Why conflict - not just, say, protracted sanctions?

[Iran] believes its oil and gas riches will win allies among energy-hungry giants such as China and India, and probably dissuade the US from any action that might drive oil prices higher. And if not, then decades of US embargos have taught Iran artful dodges, and it has access to entrepots such as Dubai just across the Gulf.

The forces on both sides of this conflict are already well entrenched. In the Eastern corner you have Iran .. "not just confident but provocatively cocky". This is also not just the musing of some isolated, madman as President Ahmadi-Nejad is portrayed in some sections of the media:

Confrontation suits the current Iranian regime, which is ultimately based less on religious zeal than on vested interests built up after the 1979 Islamic revolution ... Iranians across the political spectrum support their country's right to both technology and deterrence - making the nuclear controversy a God-given issue around which to rally the nation.

Further, Iran has not forgotten its past conflicts with the west:

Iran .. is scarred by a century of foreign meddling in its politics, including the Anglo-American-organised coup against the nationalist Mossadegh government in 1953. In the 1980s, the US in practice condoned Iraq's invasion of Iran, and through Arab allies helped arm and finance Saddam Hussein as he rained rockets on its cities and chemicals on its troops.

In the Western corner America, a country not known getting over grudges (look at Cuba):

The US can neither forgive nor forget the seizure of their Tehran embassy in 1979 and subsequent 444-day hostage crisis, much less the 1983 attacks in Beirut by Iran-backed suicide bombers that destroyed the US embassy and killed 241 marines, after which American troops withdrew in disarray.

So the FT suggests a deal:

It should accept the Russian offer [to enrich uranium for them]...then Iran should be offered a longer-term deal that addresses its security concerns and treats it as a regional power... some sort of US security guarantee (not to invade, say) and international underwriting of regional security arrangements binding Iran, Iraq and the Gulf states led by Saudi Arabia into co-operation.

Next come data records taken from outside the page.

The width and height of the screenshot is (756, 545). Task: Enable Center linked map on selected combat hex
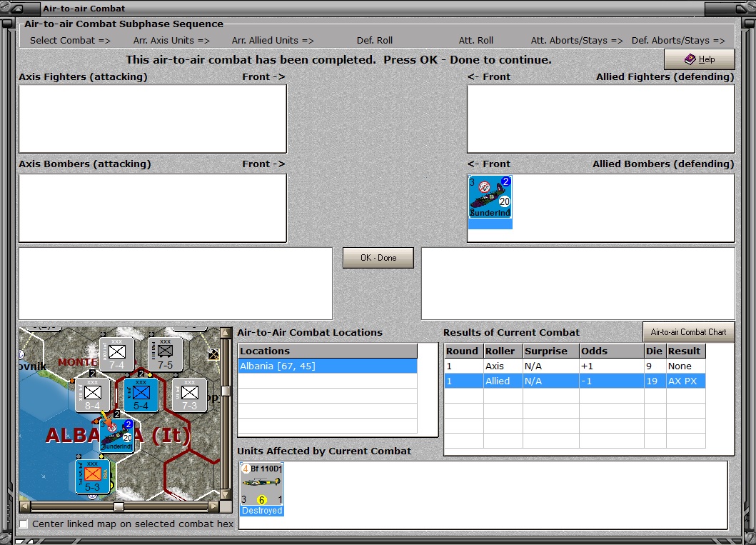pyautogui.click(x=24, y=524)
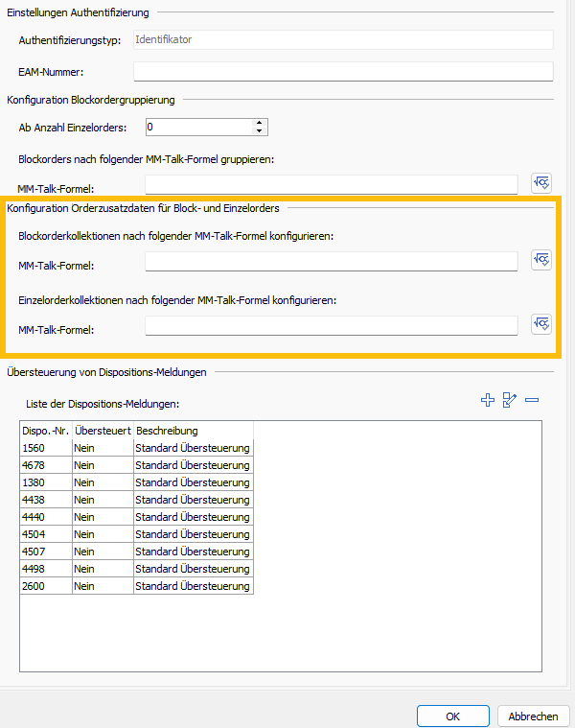Focus the Ab Anzahl Einzelorders number field
The height and width of the screenshot is (728, 575).
click(x=197, y=127)
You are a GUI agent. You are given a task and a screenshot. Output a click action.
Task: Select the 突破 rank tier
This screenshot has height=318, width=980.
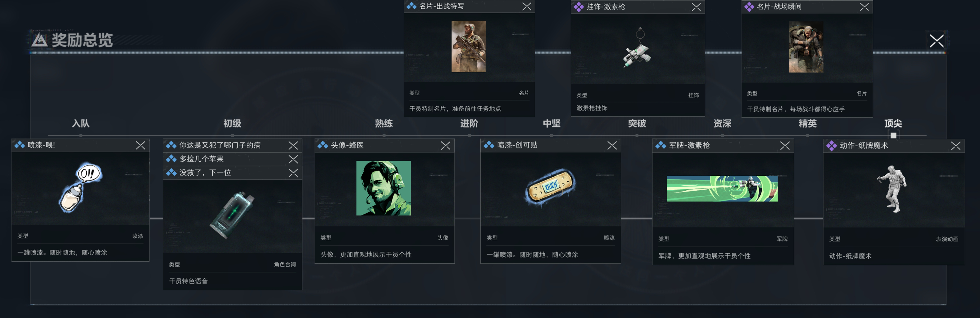coord(637,123)
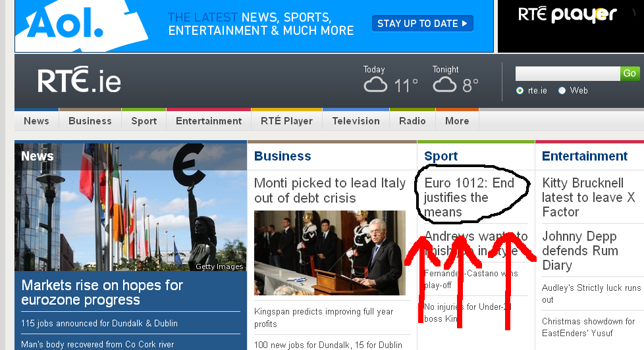
Task: Open the Television navigation tab
Action: tap(356, 121)
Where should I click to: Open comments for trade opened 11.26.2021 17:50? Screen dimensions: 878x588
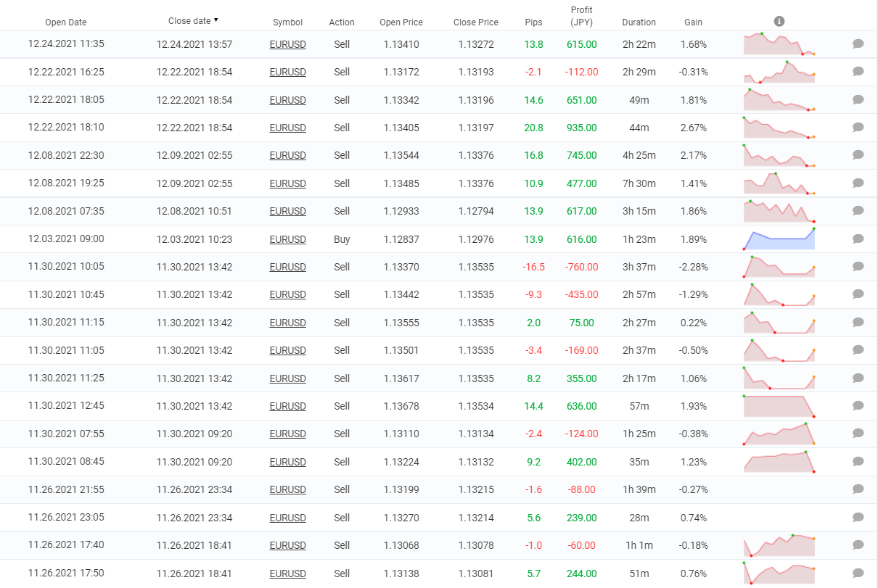point(858,573)
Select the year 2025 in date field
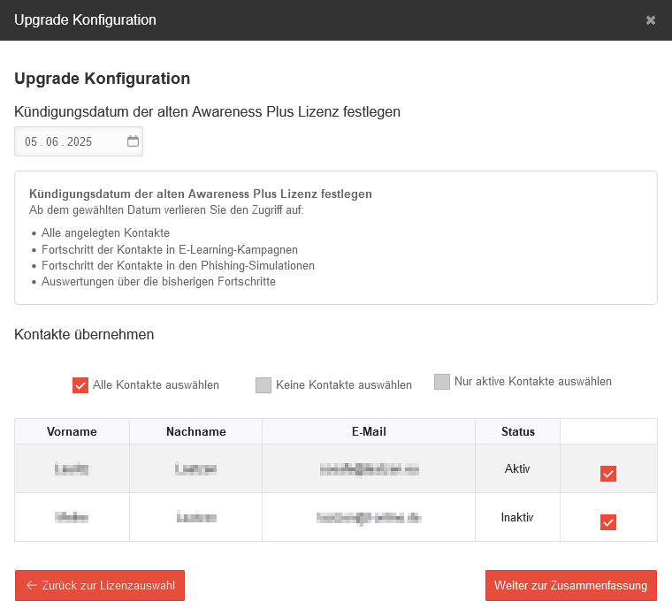Image resolution: width=672 pixels, height=616 pixels. (80, 142)
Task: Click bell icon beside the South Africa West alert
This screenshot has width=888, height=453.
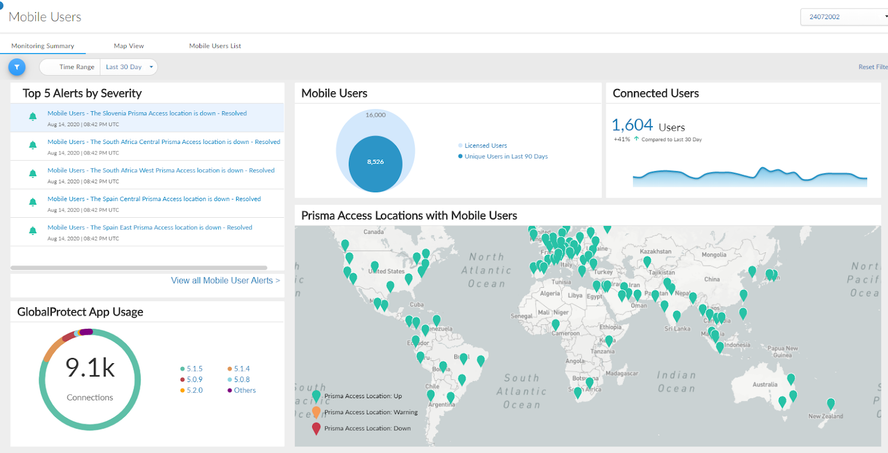Action: pyautogui.click(x=33, y=174)
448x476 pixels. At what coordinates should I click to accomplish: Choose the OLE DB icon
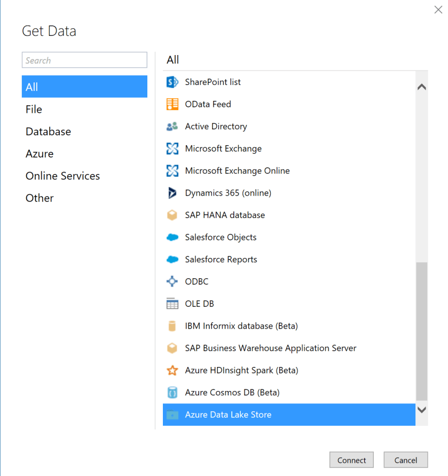pos(171,303)
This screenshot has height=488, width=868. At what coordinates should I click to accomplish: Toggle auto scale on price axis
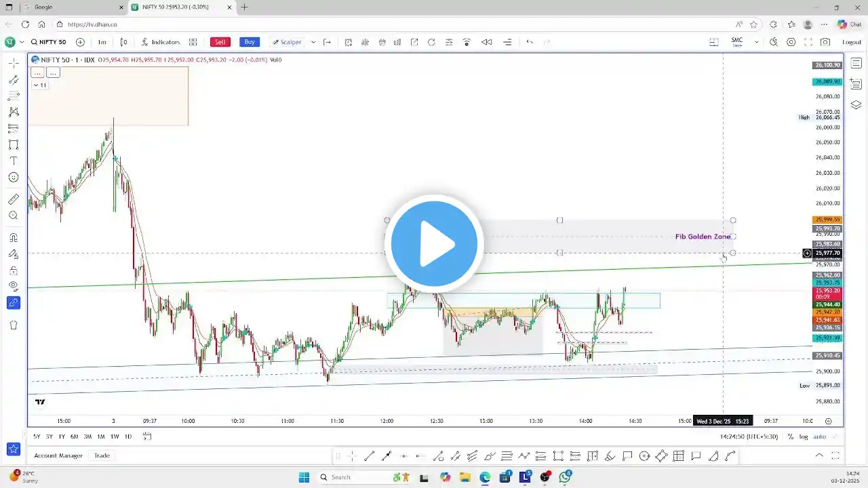820,436
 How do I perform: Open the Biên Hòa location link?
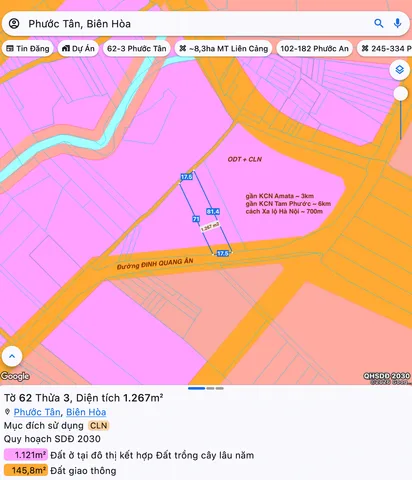click(86, 412)
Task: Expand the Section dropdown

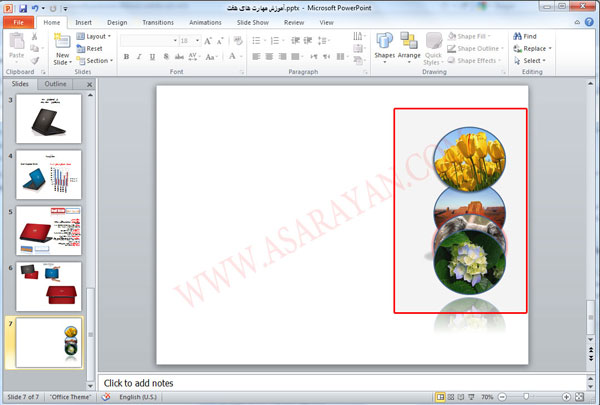Action: point(98,60)
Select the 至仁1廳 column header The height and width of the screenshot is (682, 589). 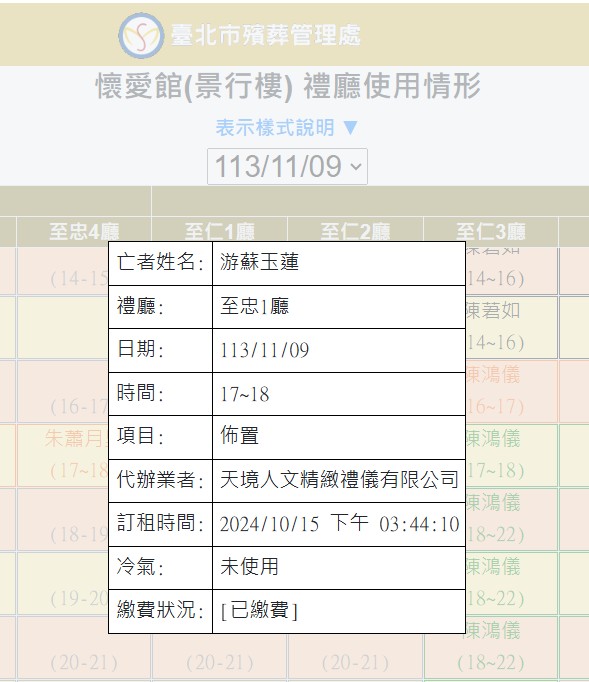[220, 231]
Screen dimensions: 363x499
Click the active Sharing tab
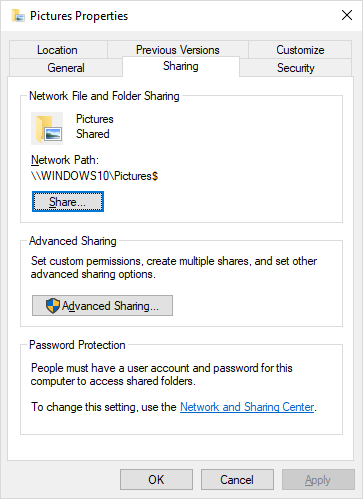[181, 66]
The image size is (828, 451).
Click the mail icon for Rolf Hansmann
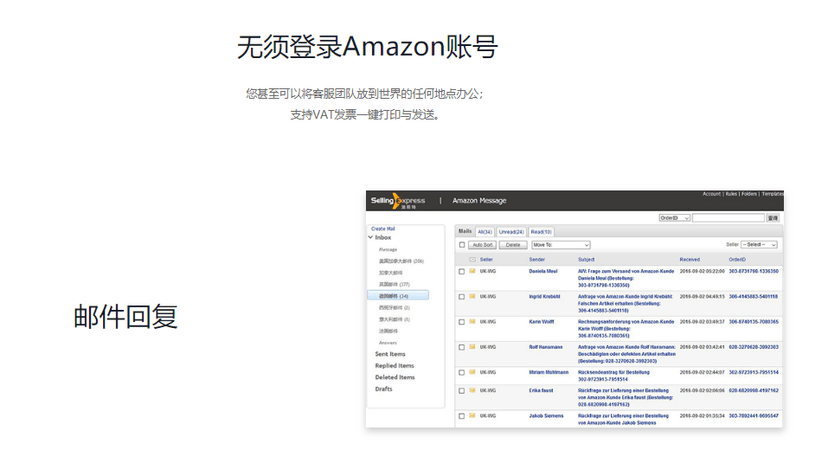pyautogui.click(x=472, y=347)
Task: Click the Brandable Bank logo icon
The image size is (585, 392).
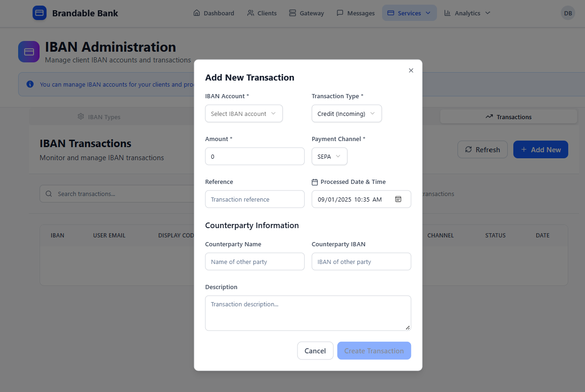Action: 40,13
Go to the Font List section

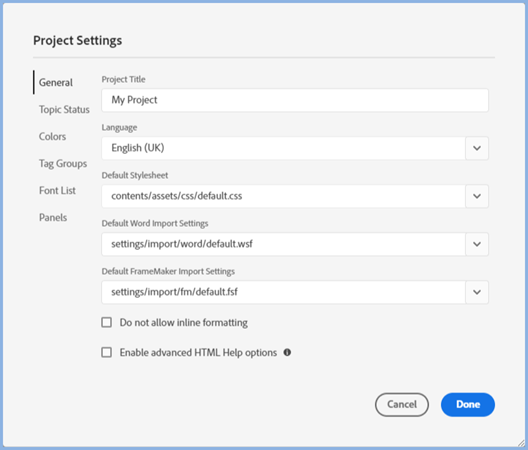pos(57,190)
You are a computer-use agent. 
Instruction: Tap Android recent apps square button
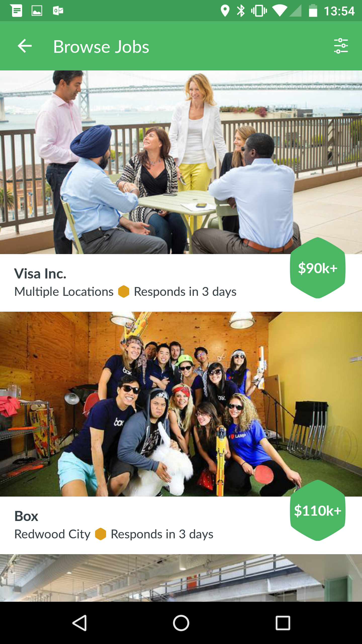[x=283, y=623]
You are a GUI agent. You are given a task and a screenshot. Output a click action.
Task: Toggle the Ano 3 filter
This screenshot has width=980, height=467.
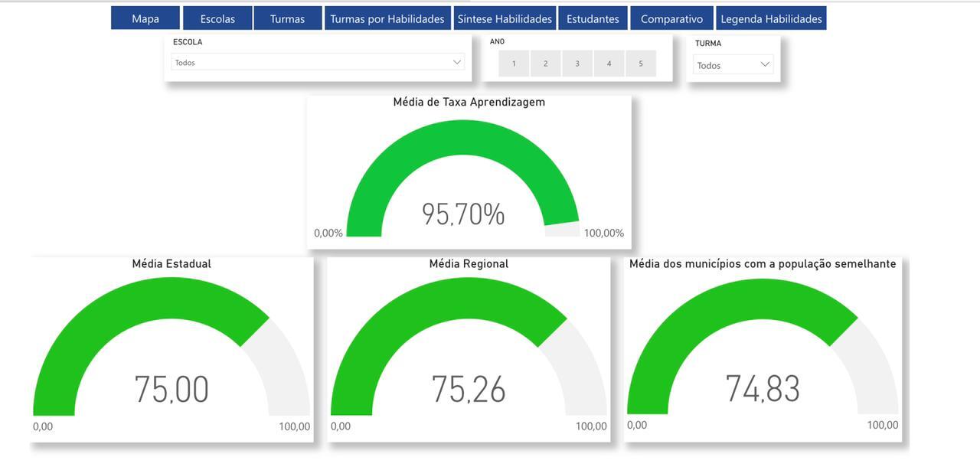[x=577, y=64]
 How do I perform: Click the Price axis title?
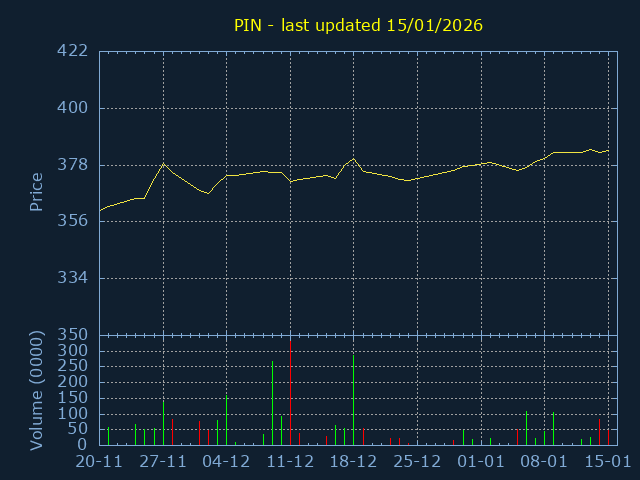[x=36, y=192]
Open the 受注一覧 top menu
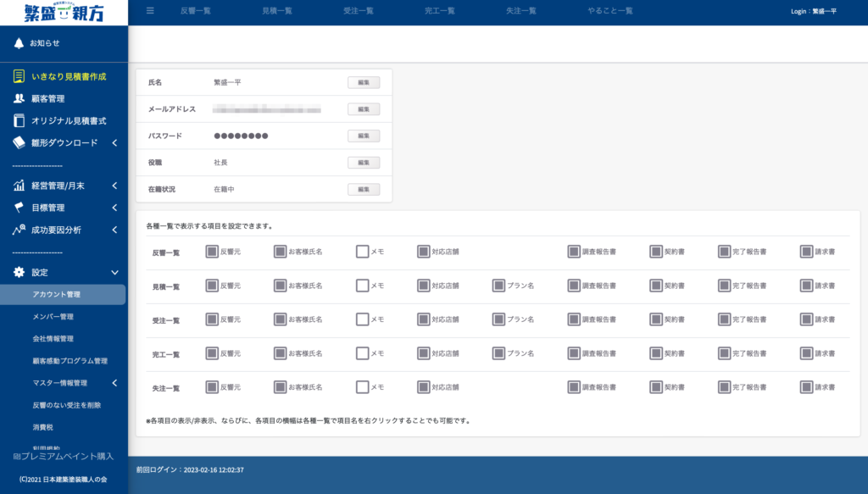The image size is (868, 494). (x=359, y=11)
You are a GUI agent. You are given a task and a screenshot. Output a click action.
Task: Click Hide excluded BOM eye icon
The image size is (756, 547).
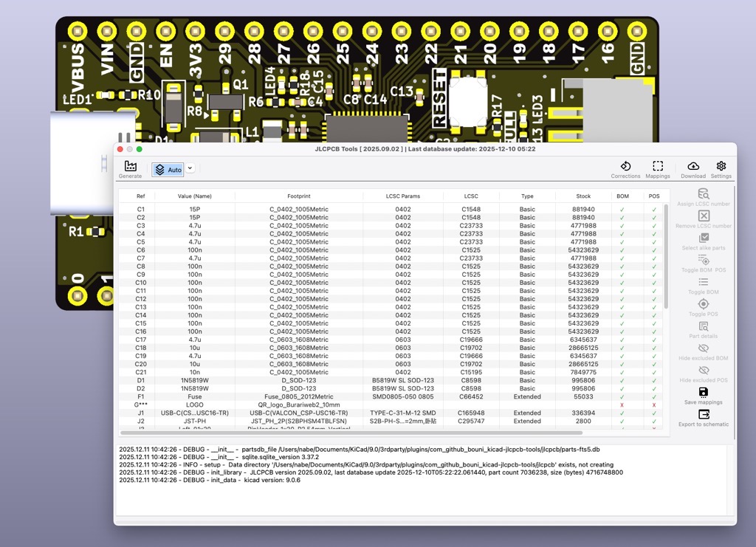(x=704, y=348)
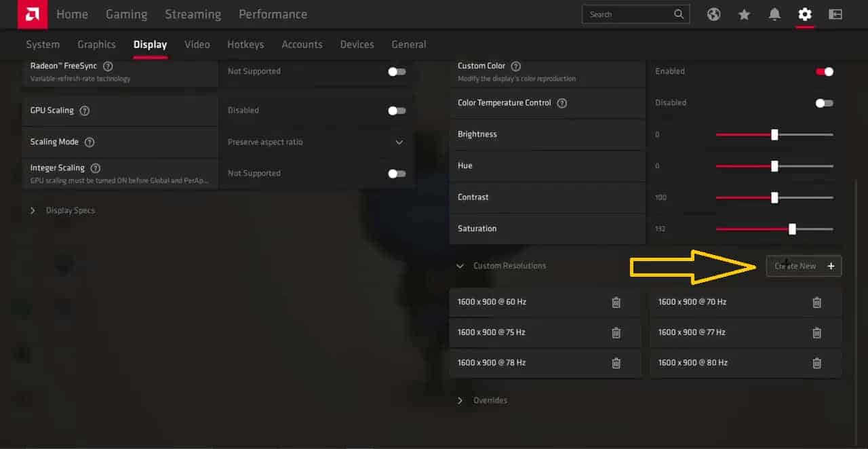Click the search magnifier icon
The image size is (868, 449).
(x=679, y=14)
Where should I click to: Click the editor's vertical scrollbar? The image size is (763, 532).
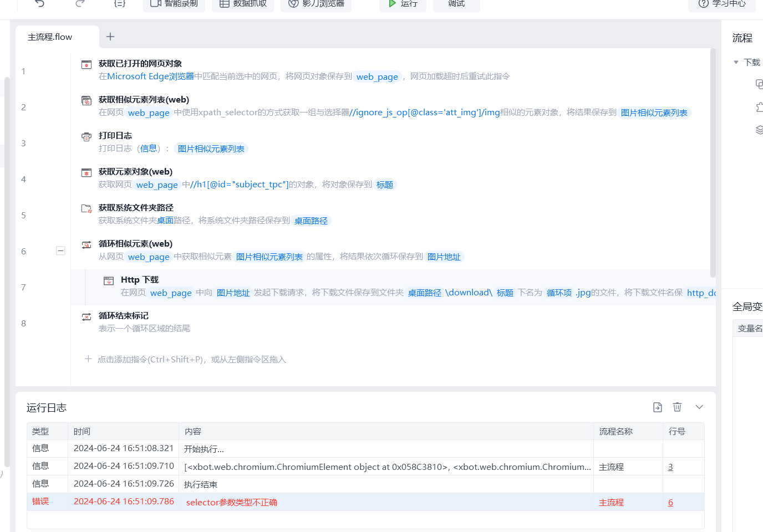pos(713,166)
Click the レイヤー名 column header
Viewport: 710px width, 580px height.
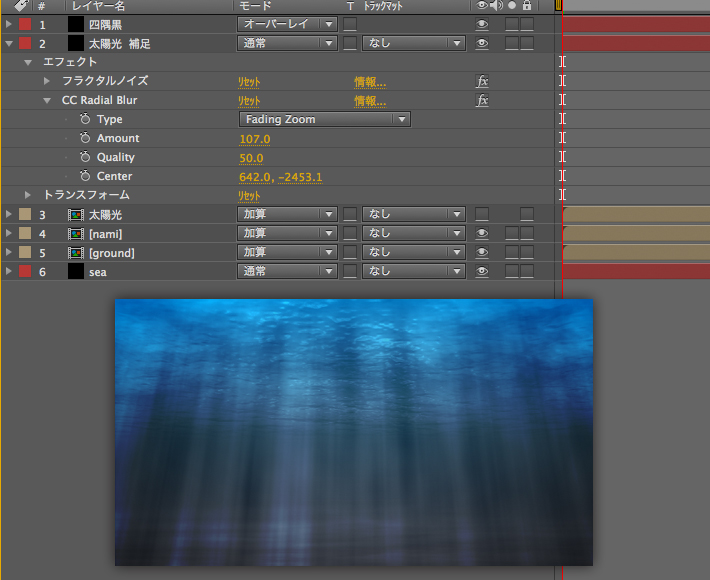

Sorry Mr. FT Editor but you must be joking. If America is going to give any credible security guarantee, Bush will have to sack Cheney first and then withdraw from Iraq. And on top of everything the Middle East will be simmering from Denmark's blunderbus approach to international relations for a long time. Any attack on Iran now will boil over into a wholescale routing of all Western interests in the Middle East. And Iran knows it all too well.

If you were ever wondering why the whole of the Britsh press were not behaving in their usual jingoistic manner and republishing the Mohammed cartoons together with bagfuls of insults. You now know why.